Latin Catholic cathedral in Nigeria

The Assumpta Cathedral, also called Owerri Cathedral, is a Catholic cathedral in Owerri, Imo State, Nigeria. The mother church of the Archdiocese of Owerri, it is dedicated to Assumption of the Virgin Mary.

==History==
Construction of the cathedral began in 1954 and was dedicated in 1980. The plan to build a modern cathedral in Owerri was led by the diocese and its Irish bishop, Joseph Brendan Whelan. Funds were sourced from church members and from abroad, in particular, Rome. An Irish priest, Christopher King who was also an architect supervised the construction of the structure right before the Civil War. The site chosen for the cathedral was at the outskirts of Owerri near an inter-state road junction that links Owerri to Port Harcourt, Onitsha, and Aba. The commencement of the Nigerian Civil War impeded construction from 1967 to 1970. Before the war, construction had progressed and the main part of the building with the exception of the roof deck and covering was already finished. During the war, the site of the cathedral came under fire a few times because the dome was thought to be an observation post.
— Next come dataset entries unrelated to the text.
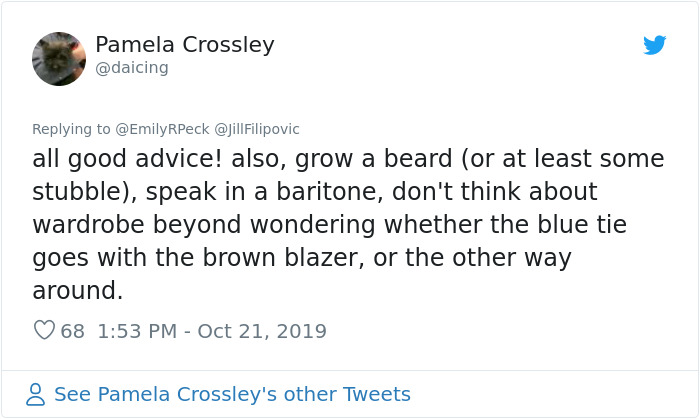The height and width of the screenshot is (419, 700).
Task: Click the final word 'around.' in the tweet
Action: tap(78, 291)
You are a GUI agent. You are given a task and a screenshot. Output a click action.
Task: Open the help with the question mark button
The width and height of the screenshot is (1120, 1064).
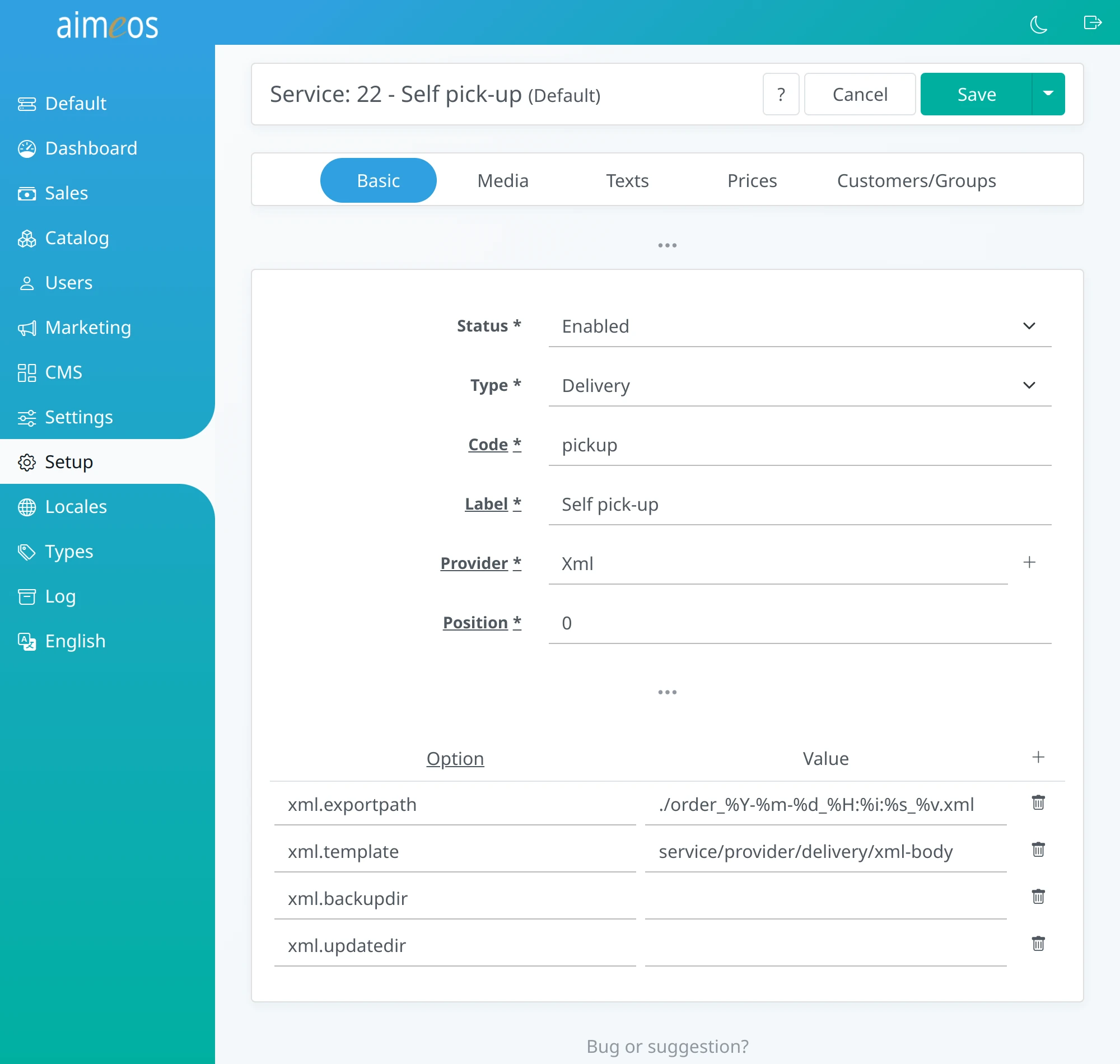tap(781, 94)
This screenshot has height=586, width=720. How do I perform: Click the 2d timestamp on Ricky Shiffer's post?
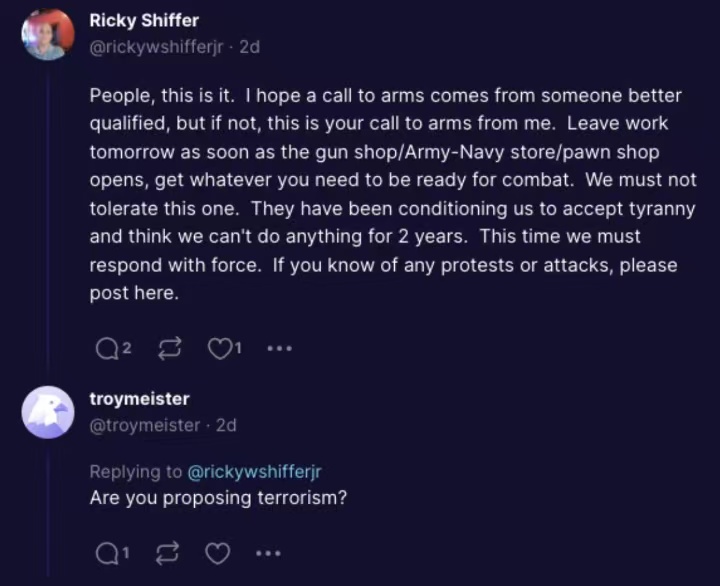tap(249, 47)
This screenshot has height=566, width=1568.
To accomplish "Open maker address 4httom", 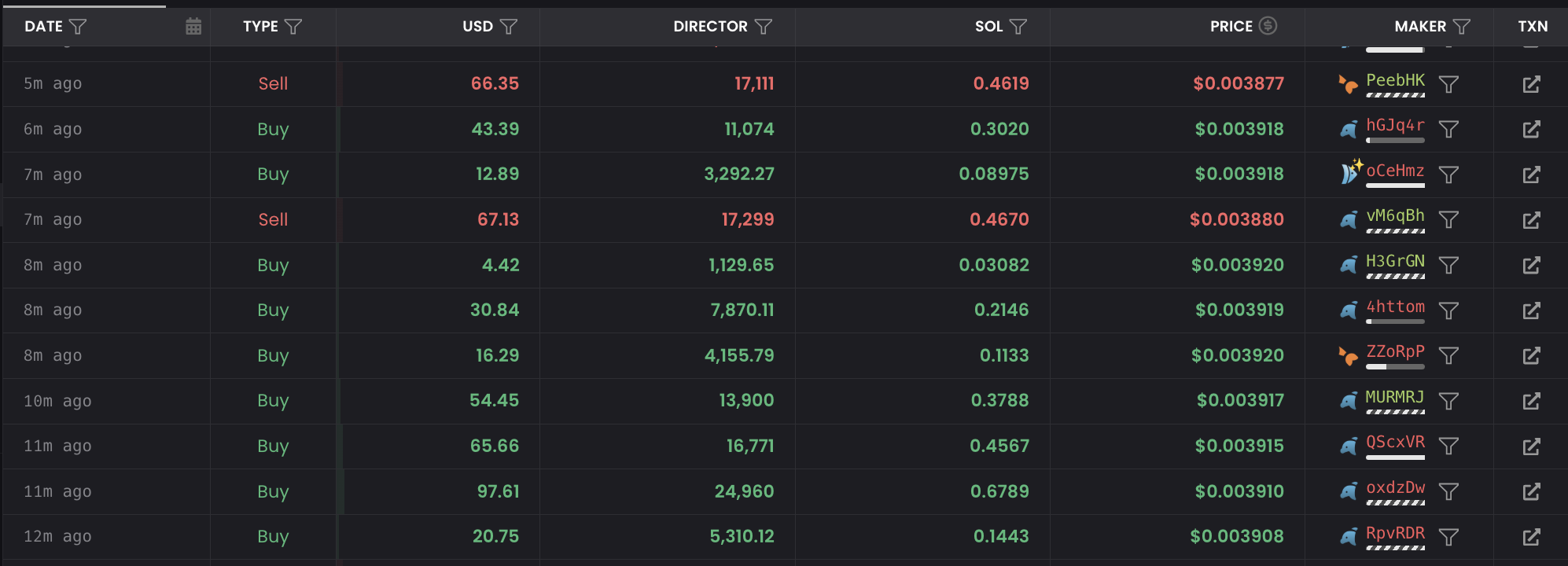I will [1395, 307].
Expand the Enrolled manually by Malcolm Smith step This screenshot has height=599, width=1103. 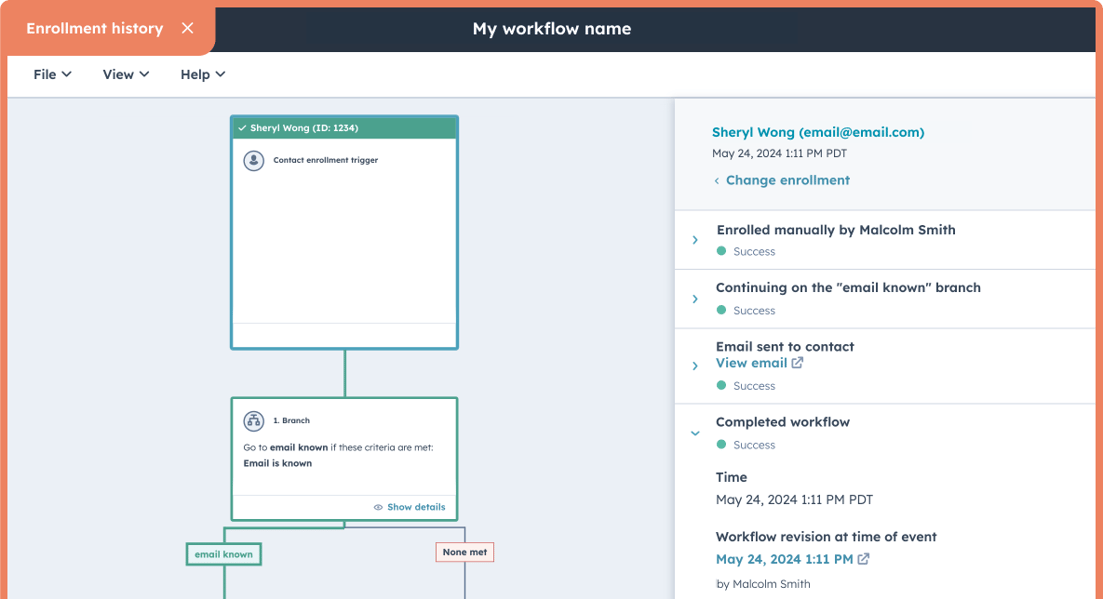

The architectural style of the building is similar to Renaissance ecclesiastical. The structure of the church is designed in the shape of a Greek cross with four naves of equal length spread in opposite directions and between the naves will four chapels. The altar is centrally located and has a dome that reaches 120 feet in height and 101 feet in diameter. The interior floor is made of marble while the material of the structure is reinforced concrete. The capacity of the building is 3,000.

== Architecture ==
The Assumpta Cathedral plan has a cruciform planned shape, common in European ecclesiastical architecture. Its layout resembles a Greek cross, with arms of equal length. The central dome, symbolic of heavenly presence. The use of radial symmetry enhances spatial order and symbolic meaning.

The nave, aisles, transepts, and sanctuary are spatially organized to facilitate liturgical procession and congregational gathering. The dome serves as the liturgical and visual focal point. Windows and arches create a rhythm of light and shadow, enhancing the sensory and symbolic experience.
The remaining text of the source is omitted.